Just that there are other theories that are no worse (and no better).

@ Torbjorn

"Finally, I am surprised as a layman on the recurring insistence that puts the pure mathematical ideas of loop quantum gravity and causal dynamical triangulations as physical alternatives. "

They are not claiming to be physical alternatives. They are trying to find an answer if they can be physical alternatives. At the moment (as far as I know) everyone in LQG camp knows it's not a physical theory, they don't know if it can be a physical theory. That's what's in the works right now. It might be a great mathematical tool for certain things, but not work for quantifying gravity in our universe. Or it can be with further progress.

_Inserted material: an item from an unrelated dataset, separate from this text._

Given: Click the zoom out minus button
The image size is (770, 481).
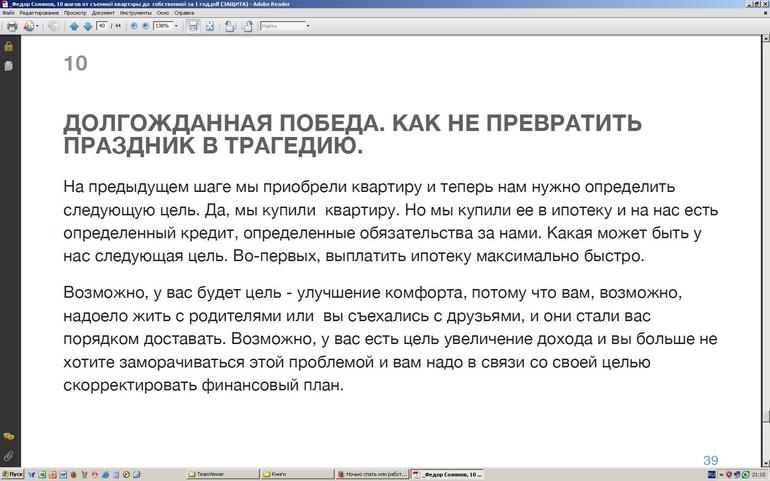Looking at the screenshot, I should pyautogui.click(x=132, y=26).
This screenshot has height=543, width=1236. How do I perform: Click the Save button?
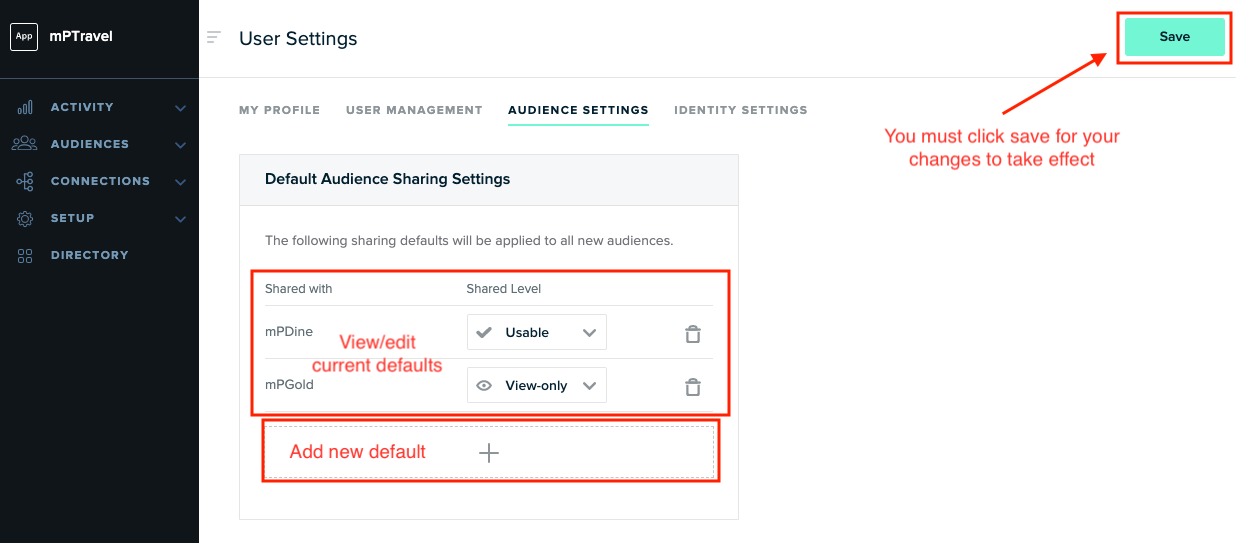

"Both of these ideas are, unless I am mistaken, (in terms that has been made popular) Not Even Wrong, pushed by mathematicians or fringe physicists. As of yet, of course – but the decades tick away. =D"

I would say ALL of these (string theory included) fall into this description. Unless you know how to test if string theory gives a CORRECT prediction on black hole entropy. :) I found that one specially interesting in string theory camp.. they all shout.." we know how to calculate BH entropy!" .. ok.. is the result correct?

By Sinisa Lazarek (not verified) on 09 Jun 2015 #permalink

A suggestion for a follow-on article - Do Singularities Have To Exist?

As a non-scientist, who never liked infinities in my math classes, I have always wondered why space (and time) might not be quantized at the Planck length as two of your gravity theories seem to assume. If nothing else, it would resolve Zeno's Paradox.